_What the task requires_: Find each line in the entries below that contains the word "user" and copy it. The match is case-sensitive.

_Dataset records_:
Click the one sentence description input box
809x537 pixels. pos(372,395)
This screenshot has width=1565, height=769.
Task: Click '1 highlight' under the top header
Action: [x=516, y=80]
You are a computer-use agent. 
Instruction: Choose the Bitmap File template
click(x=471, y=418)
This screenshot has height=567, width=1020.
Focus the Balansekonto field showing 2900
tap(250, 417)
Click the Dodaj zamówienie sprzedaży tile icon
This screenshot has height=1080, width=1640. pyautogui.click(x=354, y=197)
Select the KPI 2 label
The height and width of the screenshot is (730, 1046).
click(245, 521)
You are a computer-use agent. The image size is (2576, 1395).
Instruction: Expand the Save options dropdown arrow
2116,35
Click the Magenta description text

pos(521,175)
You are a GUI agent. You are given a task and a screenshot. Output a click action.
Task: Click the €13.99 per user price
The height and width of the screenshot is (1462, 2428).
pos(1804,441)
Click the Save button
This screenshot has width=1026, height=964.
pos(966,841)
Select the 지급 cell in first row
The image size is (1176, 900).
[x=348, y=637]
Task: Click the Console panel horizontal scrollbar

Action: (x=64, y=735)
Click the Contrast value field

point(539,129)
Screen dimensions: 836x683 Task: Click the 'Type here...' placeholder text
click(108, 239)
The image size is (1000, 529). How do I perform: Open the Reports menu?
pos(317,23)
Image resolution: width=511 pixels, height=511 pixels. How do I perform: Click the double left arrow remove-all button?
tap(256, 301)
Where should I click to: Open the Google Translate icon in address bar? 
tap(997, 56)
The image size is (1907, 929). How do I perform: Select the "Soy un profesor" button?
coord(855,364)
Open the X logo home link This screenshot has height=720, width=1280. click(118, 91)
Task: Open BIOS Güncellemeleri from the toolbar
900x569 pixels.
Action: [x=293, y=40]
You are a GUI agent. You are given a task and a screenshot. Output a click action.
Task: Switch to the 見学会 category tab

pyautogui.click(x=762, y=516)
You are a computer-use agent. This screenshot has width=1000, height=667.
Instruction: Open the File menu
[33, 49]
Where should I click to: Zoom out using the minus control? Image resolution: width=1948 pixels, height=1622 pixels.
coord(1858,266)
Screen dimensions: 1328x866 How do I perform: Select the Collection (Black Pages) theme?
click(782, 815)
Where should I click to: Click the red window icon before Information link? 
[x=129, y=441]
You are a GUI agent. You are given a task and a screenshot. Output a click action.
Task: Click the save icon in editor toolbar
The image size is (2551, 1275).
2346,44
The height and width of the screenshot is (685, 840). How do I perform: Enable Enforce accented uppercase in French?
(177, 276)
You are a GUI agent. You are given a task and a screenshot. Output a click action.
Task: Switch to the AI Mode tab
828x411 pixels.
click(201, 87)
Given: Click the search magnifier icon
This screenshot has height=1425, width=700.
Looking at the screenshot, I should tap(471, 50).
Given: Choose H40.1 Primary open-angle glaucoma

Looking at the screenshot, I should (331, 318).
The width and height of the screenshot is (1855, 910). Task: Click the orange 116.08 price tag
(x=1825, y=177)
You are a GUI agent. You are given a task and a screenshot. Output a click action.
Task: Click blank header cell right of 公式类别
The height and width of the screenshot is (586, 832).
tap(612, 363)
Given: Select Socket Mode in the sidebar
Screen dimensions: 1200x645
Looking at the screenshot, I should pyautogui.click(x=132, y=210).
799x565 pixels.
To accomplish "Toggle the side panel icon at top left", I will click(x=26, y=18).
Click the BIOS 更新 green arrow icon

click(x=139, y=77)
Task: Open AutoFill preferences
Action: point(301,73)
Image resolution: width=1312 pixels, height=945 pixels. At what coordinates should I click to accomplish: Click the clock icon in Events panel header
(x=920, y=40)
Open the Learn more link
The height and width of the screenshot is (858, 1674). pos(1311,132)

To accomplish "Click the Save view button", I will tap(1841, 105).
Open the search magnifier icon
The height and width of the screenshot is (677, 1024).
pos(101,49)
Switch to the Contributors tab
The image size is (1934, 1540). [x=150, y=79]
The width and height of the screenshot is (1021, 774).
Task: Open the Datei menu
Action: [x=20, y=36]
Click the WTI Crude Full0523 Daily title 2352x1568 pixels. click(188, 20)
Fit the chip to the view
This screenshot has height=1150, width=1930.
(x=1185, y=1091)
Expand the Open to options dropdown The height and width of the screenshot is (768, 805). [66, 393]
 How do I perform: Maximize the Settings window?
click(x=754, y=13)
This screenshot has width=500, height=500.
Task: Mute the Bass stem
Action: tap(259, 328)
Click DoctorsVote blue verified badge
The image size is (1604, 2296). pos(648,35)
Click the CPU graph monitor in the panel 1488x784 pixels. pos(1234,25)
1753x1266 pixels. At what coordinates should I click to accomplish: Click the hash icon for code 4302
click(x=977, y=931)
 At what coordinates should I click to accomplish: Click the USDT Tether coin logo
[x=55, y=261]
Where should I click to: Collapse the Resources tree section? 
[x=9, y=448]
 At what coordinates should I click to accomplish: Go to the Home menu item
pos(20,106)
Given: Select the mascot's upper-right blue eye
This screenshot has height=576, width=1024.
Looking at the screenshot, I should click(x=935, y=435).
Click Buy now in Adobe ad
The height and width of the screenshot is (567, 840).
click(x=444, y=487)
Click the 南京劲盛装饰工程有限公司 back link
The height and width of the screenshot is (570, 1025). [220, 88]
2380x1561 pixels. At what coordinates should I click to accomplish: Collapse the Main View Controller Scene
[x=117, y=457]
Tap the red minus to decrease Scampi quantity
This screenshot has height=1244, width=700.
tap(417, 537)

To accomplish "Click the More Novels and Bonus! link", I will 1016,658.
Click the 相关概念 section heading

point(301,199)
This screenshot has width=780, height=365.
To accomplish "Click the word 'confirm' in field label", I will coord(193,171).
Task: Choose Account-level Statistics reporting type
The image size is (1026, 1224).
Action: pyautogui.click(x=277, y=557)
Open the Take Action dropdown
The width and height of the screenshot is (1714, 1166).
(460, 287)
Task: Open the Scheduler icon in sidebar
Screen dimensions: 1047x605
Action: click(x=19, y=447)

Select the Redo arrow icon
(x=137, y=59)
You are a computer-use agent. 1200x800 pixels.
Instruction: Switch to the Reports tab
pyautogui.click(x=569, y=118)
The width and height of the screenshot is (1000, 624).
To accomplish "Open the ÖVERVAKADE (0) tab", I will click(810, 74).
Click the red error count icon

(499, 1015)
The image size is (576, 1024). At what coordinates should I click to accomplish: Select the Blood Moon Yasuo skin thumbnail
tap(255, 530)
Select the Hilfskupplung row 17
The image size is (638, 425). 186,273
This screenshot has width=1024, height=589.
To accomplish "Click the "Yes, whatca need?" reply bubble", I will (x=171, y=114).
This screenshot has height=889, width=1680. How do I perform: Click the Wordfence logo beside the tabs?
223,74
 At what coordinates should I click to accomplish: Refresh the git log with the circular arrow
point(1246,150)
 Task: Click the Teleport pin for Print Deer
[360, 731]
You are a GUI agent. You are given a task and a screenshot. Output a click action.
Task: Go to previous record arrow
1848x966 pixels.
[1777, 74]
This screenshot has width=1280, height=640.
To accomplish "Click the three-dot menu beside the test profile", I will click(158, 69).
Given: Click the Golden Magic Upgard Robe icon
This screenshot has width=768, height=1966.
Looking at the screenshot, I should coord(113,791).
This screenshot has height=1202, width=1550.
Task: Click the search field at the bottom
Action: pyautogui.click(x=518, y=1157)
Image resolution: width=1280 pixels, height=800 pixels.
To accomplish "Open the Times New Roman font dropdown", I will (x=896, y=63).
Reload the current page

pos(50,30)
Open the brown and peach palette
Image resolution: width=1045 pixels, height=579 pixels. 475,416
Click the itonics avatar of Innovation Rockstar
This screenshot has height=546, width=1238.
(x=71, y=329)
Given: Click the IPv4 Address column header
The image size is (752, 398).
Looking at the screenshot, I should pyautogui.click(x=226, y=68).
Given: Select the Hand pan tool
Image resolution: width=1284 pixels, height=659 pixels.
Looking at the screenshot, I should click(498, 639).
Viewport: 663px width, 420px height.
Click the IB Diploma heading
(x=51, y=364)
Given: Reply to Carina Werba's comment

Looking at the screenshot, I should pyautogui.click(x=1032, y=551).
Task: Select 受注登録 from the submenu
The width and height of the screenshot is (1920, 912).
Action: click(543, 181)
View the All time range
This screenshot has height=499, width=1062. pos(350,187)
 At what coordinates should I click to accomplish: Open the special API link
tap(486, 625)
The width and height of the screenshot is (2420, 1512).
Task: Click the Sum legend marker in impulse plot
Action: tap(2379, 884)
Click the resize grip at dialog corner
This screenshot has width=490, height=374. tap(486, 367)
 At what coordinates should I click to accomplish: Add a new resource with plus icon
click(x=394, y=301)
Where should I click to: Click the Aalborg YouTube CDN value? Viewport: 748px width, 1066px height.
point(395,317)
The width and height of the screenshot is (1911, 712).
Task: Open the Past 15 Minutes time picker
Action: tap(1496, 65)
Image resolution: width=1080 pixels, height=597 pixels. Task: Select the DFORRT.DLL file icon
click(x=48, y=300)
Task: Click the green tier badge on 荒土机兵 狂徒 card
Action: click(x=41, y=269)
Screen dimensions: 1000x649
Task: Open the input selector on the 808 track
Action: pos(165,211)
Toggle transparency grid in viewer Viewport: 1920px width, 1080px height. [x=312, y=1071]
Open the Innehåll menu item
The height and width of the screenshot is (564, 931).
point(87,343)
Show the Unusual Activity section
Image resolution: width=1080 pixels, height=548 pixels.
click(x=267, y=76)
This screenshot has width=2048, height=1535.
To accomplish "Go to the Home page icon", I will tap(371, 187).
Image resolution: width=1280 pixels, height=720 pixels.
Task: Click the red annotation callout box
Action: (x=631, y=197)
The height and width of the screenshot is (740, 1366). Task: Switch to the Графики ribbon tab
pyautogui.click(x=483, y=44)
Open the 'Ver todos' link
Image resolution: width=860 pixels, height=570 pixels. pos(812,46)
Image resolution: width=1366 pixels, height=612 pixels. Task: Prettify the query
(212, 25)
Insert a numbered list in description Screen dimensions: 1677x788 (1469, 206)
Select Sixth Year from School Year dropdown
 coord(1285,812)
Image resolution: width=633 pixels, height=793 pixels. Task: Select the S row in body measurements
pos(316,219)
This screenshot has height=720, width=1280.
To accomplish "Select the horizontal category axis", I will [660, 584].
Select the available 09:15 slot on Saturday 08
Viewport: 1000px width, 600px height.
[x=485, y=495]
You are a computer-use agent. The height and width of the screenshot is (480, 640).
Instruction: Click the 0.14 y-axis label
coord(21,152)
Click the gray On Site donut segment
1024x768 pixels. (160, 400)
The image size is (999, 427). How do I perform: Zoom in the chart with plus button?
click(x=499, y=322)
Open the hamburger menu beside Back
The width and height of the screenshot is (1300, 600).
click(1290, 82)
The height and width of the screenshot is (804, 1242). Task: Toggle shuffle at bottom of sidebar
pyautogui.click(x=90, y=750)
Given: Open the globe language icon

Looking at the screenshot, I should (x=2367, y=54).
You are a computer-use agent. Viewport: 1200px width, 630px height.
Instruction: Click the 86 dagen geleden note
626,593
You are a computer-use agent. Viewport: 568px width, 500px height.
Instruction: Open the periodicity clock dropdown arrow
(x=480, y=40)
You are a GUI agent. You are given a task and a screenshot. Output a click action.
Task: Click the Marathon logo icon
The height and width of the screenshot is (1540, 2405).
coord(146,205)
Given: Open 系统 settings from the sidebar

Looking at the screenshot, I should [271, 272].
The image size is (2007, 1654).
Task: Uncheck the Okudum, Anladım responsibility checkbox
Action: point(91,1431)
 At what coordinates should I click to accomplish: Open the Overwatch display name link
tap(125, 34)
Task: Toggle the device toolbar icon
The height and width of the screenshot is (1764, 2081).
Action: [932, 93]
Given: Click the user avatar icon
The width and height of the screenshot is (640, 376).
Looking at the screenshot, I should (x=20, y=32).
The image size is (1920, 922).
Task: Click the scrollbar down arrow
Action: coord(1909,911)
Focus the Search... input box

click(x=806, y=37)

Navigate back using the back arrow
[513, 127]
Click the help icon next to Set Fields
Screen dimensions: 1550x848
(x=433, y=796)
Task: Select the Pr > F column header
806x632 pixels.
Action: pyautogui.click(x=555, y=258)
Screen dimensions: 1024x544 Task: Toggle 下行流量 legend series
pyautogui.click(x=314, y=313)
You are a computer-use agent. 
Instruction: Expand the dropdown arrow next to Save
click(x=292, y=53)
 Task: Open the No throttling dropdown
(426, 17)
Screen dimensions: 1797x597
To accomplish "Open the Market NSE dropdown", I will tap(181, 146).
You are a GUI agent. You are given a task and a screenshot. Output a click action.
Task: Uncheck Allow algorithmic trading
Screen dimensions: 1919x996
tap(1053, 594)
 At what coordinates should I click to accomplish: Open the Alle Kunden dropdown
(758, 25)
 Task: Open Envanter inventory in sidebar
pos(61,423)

_Output for this task_:
Task: Click the €13.99 per user price
Given: Click the user avatar icon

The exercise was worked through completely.